### [To do]
Retype the text on the corporate debtor's sale terms between "Waiver of all" and "Capital) Rules, 2016.", inclusive, keeping every word and mark unchanged.

That the successful bidder shall be allotted 100% shareholding of the corporate debtor pursuant the NCLT order and such shares will be issued on face value and the requirement of Sec 56(2)(vii)(b) of Income Tax Act 1961 shall be excused and such allotment shall be deemed to have been made in accordance with the law.
Waiver of all the procedural requirements in terms of Section 66, Section 42 and Section 62(1)(c) of Companies Act, 2013 and the Company (Procedure for Reduction of Share Capital) Rules, 2016.
|Direction to be issued that upon payment of the entire bid amount, the corporate debtor, without requirement any further act, deed or thing, be allowed to issue fresh equity shares in accordance with Companies Act, 2013. The Applicant seeks approval for issuance of 2,00,00,000 Equity Shares, having a par value of INR 10 each by the Corporate Debtor to the Applicant and a nominee of the Applicant, who shall hold 1 Equity Share for and on behalf of the Applicant.
That the exiting directors of the corporate debtor shall be required to vacate the office and newly appointed directors: by the successful bidder will be appointed by the company.
Direction to be issued that upon payment of the entire bid amount, that a new Board of directors with two directors appointed by the successful bidder to be constituted as per Companies Act and that the following individuals be permitted to act as Directors of the corporate debtor:
a) Naveen Kumar Gupta (DIN-00941 858)
b) Piyush Kanti Dey (DIN-009831 36) c) Mr. Amit Agarwal (DIN No. 00268711)
|Direction to be reinstate the ROC status as ‘active’ from the status of ‘liquidation the company shall be restored. Waiver of late fee, penalty etc. for non-compliance of filing of forms with ROC till the date of appointment of new directors.

### [Given information]
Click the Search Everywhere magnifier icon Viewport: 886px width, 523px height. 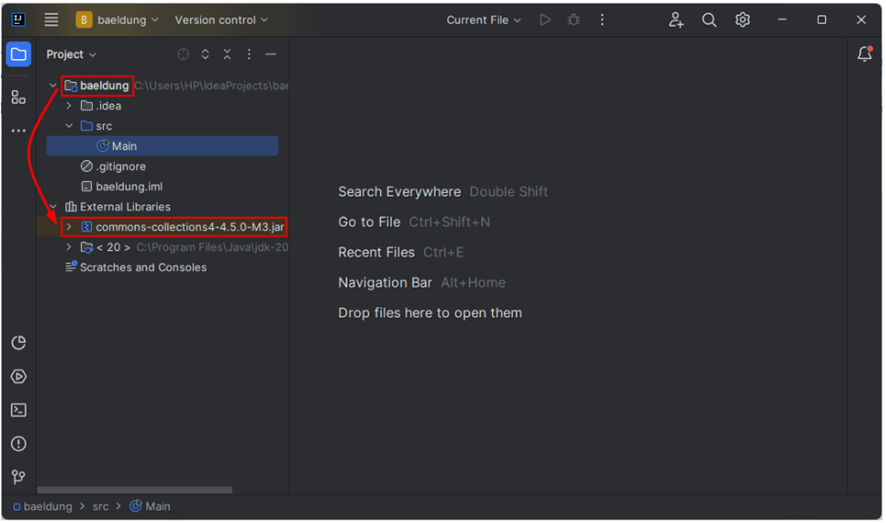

### [Solution to the exercise]
Waiver of all the procedural requirements in terms of Section 66, Section 42 and Section 62(1)(c) of Companies Act, 2013 and the Company (Procedure for Reduction of Share Capital) Rules, 2016.